* **Task goal**: As the answer, give every line of the records that includes the word "will".

Data extracted from a collection:
☆ ☆ ☆ ☆ ☆ ☆ ☆

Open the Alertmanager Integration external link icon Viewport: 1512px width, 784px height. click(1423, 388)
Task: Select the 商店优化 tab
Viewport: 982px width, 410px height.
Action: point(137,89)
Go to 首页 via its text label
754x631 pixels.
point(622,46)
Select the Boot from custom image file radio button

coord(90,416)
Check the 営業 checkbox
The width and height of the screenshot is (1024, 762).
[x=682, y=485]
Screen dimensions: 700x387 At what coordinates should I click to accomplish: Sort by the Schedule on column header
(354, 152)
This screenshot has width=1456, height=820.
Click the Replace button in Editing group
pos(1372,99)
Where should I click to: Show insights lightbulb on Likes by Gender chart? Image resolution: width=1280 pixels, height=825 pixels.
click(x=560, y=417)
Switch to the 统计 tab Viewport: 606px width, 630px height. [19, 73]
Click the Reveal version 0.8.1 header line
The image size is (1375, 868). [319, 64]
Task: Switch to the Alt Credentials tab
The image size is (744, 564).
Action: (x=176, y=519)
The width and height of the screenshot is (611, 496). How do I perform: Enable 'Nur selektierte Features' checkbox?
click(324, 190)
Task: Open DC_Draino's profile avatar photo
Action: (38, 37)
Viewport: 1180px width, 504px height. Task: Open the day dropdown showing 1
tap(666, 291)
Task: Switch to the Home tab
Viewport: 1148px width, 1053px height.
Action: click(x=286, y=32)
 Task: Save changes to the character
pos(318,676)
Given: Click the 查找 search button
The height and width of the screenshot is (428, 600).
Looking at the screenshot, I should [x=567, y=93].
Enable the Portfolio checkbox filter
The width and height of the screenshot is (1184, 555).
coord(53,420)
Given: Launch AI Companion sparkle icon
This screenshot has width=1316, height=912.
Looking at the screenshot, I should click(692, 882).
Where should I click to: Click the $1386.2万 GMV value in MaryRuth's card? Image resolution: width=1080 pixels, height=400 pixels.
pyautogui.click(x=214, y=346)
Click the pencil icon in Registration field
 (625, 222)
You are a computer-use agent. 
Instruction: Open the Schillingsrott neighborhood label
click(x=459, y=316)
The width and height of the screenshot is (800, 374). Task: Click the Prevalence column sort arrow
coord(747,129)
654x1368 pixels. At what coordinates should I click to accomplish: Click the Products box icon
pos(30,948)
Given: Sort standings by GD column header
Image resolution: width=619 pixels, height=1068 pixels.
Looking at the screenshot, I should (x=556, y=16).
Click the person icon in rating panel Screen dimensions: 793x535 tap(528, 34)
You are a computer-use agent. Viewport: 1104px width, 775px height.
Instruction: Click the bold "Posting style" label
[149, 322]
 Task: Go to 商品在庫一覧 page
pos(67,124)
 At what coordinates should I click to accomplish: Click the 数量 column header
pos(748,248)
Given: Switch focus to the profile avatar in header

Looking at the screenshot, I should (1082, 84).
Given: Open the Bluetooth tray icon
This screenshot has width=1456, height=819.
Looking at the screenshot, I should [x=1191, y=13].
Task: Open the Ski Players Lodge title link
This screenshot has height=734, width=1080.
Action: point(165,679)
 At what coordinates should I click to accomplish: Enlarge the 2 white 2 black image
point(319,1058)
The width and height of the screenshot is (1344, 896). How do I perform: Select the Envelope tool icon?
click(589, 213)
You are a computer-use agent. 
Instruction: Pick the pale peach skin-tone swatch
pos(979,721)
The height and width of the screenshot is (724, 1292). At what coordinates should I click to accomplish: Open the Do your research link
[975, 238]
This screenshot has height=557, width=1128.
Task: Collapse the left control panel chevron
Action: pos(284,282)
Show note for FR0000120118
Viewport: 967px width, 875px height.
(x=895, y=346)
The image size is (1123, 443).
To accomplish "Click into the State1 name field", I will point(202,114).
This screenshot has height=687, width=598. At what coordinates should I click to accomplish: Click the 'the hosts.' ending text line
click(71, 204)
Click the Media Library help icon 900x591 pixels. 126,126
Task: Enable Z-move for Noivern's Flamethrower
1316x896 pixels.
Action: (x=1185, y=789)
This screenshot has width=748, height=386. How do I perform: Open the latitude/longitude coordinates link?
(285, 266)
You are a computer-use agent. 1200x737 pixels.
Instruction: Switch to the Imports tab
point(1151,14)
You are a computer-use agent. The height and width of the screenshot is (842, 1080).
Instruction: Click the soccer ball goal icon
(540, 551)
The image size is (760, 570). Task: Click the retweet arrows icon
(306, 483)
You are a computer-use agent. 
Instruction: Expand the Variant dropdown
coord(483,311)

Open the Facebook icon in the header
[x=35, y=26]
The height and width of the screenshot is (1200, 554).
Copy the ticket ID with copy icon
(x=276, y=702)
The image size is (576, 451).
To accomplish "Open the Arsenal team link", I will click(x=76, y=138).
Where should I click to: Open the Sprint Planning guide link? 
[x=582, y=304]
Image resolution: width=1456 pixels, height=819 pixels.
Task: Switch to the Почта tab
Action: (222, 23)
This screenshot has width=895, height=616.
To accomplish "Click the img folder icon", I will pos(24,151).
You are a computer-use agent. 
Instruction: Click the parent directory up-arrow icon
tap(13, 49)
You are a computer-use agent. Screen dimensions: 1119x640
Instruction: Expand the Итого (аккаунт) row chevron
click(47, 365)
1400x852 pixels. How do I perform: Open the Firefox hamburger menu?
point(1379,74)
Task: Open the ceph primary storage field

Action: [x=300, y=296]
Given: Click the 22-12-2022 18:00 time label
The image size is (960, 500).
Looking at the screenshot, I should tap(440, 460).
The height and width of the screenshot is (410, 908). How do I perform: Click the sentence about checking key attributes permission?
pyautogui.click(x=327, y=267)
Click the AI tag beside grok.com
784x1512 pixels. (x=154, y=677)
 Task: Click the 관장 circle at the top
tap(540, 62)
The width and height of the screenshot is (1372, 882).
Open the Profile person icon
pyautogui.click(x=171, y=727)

☆ ☆ ☆ ☆ ☆ ☆ ☆

* **Written answer**:
To accomplish "Click into the State1 name field", I will point(202,114).
To accomplish "Open the Arsenal team link", I will click(x=76, y=138).
To accomplish "Click the img folder icon", I will pos(24,151).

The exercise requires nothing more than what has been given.